Stored items:
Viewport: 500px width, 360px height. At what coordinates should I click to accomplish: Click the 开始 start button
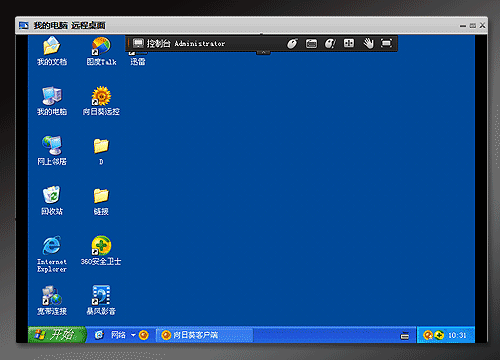coord(57,335)
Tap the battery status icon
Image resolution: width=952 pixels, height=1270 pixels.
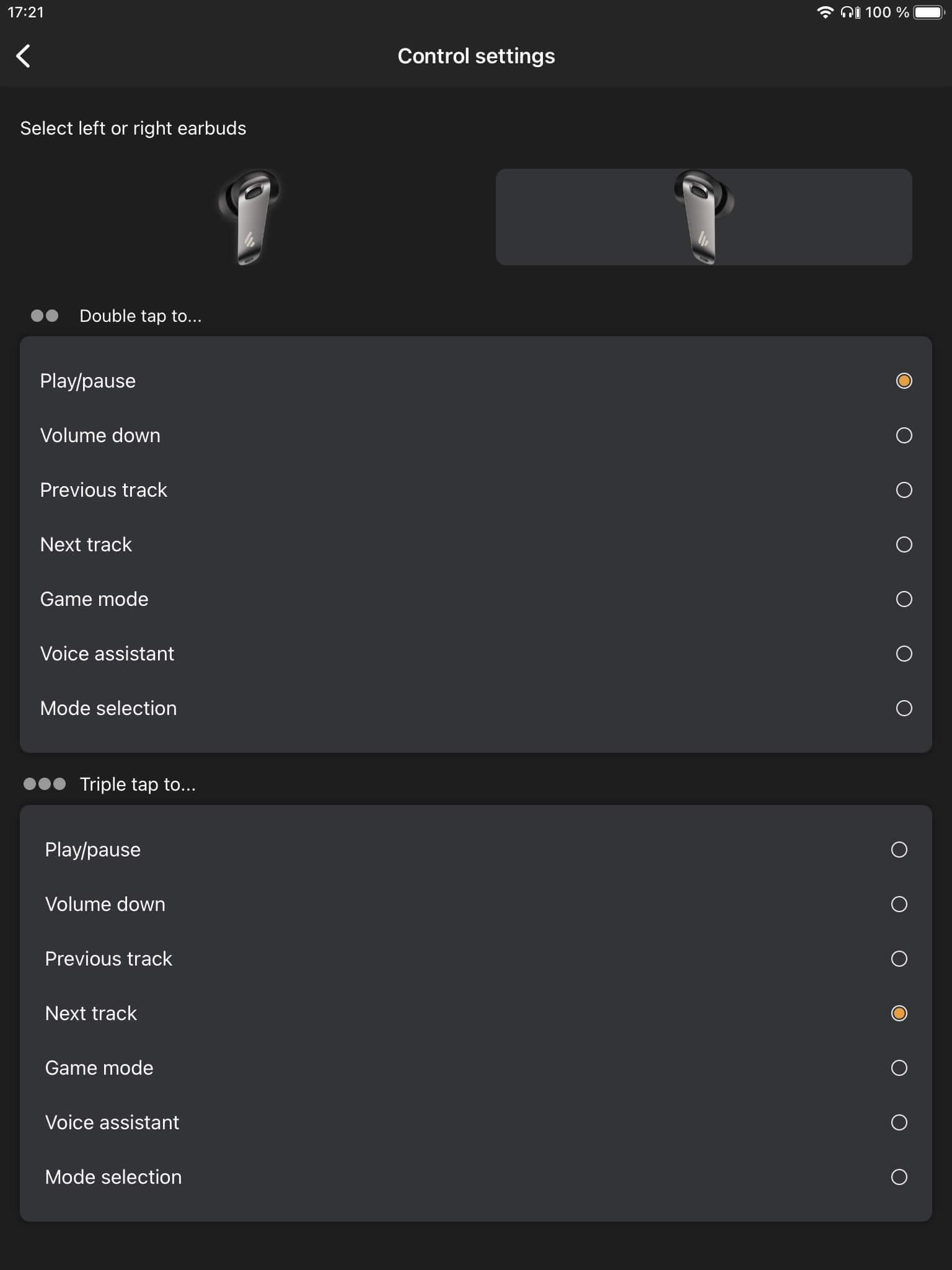[x=928, y=12]
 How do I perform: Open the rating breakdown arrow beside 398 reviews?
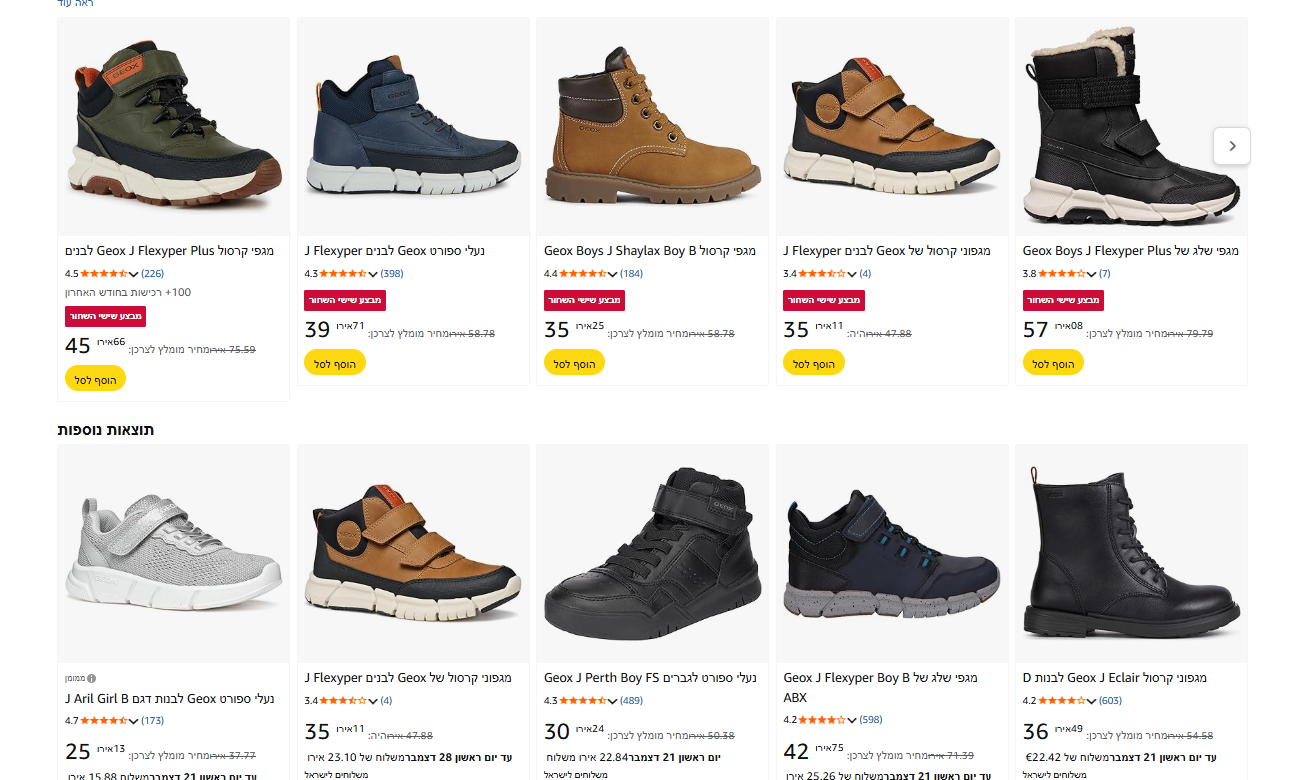(374, 274)
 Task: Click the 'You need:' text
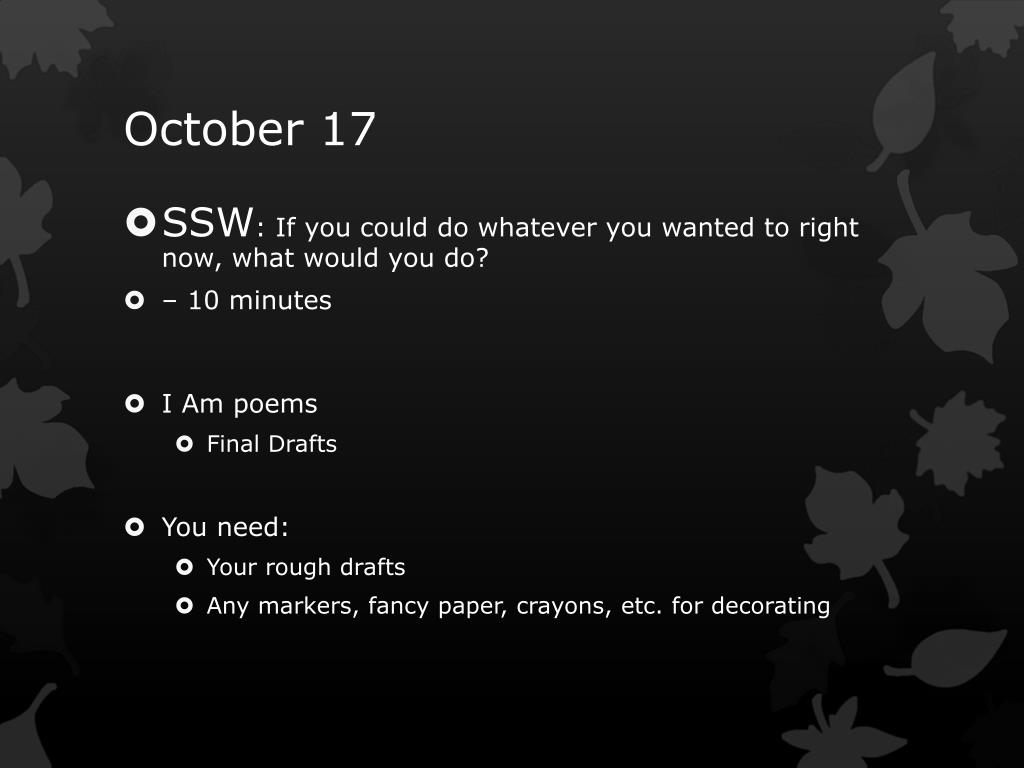click(x=225, y=527)
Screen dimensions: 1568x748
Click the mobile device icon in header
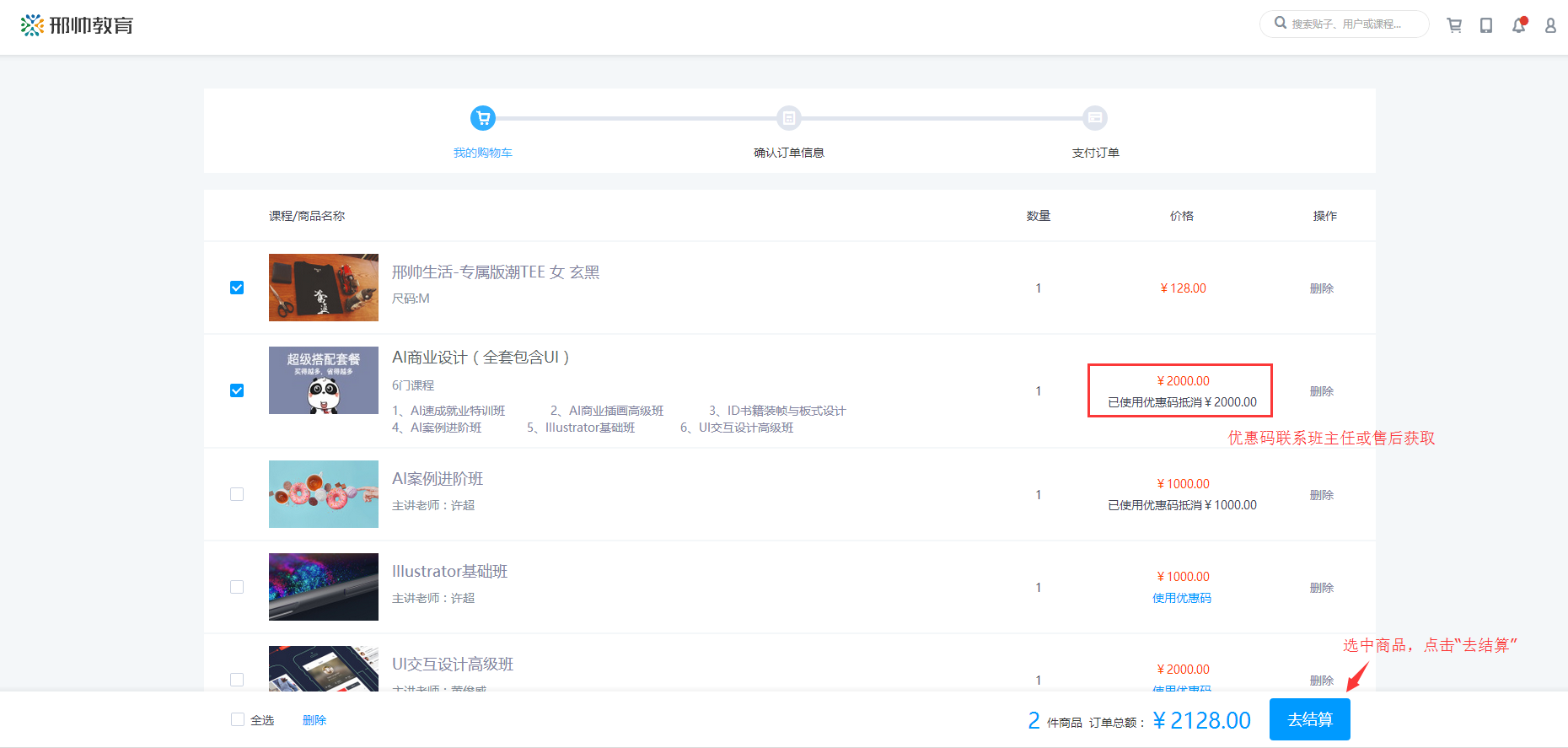click(x=1486, y=25)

* About this task: An exact retyping of each record, with no pictures, is the answer required.

* Response area:
Viewport: 500px width, 360px height. At what coordinates should I click to accomplish: Click the 开始 start button
coord(57,335)
Tap the battery status icon
Image resolution: width=952 pixels, height=1270 pixels.
[x=928, y=12]
 How do I perform: Open the rating breakdown arrow beside 398 reviews?
(374, 274)
 Task: Click the 'You need:' text
click(x=225, y=527)
Screen dimensions: 1568x748
Click the mobile device icon in header
click(x=1486, y=25)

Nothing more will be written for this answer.